A questo si aggiungono animazioni sopra la media sia a livello artistico, sia a livello di impatto. L’andatura saltellante del blob riesce a riempire da subito di buon umore. Ogni dettaglio è ben calibrato e francamente riesce difficile pensare ad uno stile più adatto al titolo di quello scelto dagli sviluppatori. Ovviamente chi non ama i platform bidimensionali e l’impostazione da cartoon non apprezzerà un prodotto a tratti adulto nelle meccaniche, ma confezionato con un taglio fanciullesco.
A questo contribuiscono le avvolgenti colonne sonore e specialmente i riusciti effetti. Al già citato “richiamo” di blob si aggiungono tante piccole sonorità che rendono profonda l’esperienza in generale.
La longevità è piuttosto buona per un platform game e si attesta sulle dieci ore. I quattro mondi principali, con la solita carrellata di arcigni enigmi boss e nemici minori, non rappresentano sfide insormontabili, ma l’avventura appare comunque, grazie agli extra, piuttosto longeva e ben calibrata sulle abilità di giocatori di diversa esperienza.
La giocabilità è arricchita da alcuni scontri appaganti e da un continuo mix tra ragionamento e concentrazione tipico dei platform riflessivi. L’unico vero appunto può essere legato ad una certa lentezza nell’operazione di “lancio del fagiolo” che nelle fasi più forsennate potrebbe creare qualche problema di troppo.
Complessivamente A Boy and His Blob va pertanto ad aggiungersi al ricchissimo catalogo Wii di fine anno e, in attesa di New Super Mario Bros., riesce ad ottenere la palma di miglior titolo platform in due dimensioni pubblicato su Wii.
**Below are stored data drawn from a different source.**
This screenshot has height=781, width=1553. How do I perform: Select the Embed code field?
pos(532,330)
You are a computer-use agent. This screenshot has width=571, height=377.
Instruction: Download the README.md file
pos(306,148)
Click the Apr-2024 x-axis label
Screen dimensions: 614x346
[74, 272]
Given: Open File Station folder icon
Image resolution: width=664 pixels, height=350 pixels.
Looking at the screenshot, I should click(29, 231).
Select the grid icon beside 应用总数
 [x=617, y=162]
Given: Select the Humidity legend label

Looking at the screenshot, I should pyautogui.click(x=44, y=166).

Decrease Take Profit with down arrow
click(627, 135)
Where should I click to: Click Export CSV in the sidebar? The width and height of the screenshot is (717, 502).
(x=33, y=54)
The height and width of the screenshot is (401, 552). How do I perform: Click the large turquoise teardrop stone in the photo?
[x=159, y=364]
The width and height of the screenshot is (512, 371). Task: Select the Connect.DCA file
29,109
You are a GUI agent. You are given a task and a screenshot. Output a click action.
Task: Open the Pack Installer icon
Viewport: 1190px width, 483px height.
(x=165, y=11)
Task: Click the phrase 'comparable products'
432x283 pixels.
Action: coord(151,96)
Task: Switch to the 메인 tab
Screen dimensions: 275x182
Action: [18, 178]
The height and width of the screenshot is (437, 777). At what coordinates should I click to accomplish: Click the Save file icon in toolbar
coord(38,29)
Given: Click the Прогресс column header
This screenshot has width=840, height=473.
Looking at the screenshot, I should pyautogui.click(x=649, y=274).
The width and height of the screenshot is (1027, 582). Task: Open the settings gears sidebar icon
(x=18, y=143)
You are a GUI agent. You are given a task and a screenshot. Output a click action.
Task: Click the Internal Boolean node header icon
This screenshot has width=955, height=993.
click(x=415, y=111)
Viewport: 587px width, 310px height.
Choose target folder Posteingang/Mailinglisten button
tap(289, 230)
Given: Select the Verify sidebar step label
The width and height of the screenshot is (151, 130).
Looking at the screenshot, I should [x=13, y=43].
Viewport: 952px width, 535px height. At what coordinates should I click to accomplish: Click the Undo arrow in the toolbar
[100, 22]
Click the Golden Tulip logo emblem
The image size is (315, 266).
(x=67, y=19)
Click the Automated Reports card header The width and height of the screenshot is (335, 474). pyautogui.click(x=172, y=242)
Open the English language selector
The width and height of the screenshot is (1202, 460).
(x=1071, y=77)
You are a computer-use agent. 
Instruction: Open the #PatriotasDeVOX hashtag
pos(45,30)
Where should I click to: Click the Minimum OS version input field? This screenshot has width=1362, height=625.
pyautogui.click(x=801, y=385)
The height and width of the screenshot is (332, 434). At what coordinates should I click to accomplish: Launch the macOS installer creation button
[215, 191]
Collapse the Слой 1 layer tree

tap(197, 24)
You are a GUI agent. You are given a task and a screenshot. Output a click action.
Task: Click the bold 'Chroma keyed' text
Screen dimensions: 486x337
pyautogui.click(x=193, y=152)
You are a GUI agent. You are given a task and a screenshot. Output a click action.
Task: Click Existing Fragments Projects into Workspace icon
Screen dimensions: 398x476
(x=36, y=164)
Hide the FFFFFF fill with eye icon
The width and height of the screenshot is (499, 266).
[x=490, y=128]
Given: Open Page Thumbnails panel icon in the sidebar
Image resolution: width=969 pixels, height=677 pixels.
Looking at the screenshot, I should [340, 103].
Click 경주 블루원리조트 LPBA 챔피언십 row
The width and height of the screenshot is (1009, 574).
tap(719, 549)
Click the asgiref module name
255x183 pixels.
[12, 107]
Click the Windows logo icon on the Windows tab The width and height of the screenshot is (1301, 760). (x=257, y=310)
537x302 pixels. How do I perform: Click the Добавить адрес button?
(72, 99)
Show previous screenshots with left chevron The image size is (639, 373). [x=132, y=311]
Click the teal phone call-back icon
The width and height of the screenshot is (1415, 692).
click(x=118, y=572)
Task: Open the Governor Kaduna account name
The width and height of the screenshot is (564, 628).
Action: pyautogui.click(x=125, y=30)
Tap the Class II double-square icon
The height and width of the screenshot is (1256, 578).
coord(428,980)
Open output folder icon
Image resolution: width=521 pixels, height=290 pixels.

A Boy and His Blob è in effetti un titolo che, pur pescando nella tradizione antica del genere, riesce a rinnovarsi ed a stupire ricordando ancora una volta come i platform a due dimensioni non vadano snobbati e meritino grande rispetto per la capacità di regalare emozioni e sfide di alto livello.
Recensione Videogioco A BOY AND HIS BLOB scritta da MAURO.CAT A Boy and His Blob giunge sui Nintendo Wii europei forte delle buone critiche ricevute negli Stati Uniti. Dopo un’attenta analisi non possiamo che confermare l’indiscussa qualità del titolo prodotto da Majesco.
Una deliziosa amicizia tra un ragazzino ed una sorta di blob multiforme fanno da contorno ad un platform che pesca a piene mani dall’originale pubblicato ai tempi del NES. L’unione di generi, fortissima è la componente da rompicapo, e l’incredibile capacità di creare fondali tanto ispirati riescono a ricreare un’atmosfera di familiarità che ormai è rara nei titoli recenti. I colori molto caldi e la scelta di adottare uno stile cartoon hanno permesso di approfondire in maniera adeguata le sfumature narrative scelte dai programmatori.
In questi titolo ogni aspetto è essenziale, ma non per questo ingenuo o semplicistico. Nel complesso ci ritroviamo a giudicare un prodotto qualitativamente sopra la media che va a piazzarsi nell’Olimpo dei platform game pubblicati per Nintendo Wii e che, grazie alla spiccata personalità, risulta un prodotto quasi indispensabile per gli amanti del genere.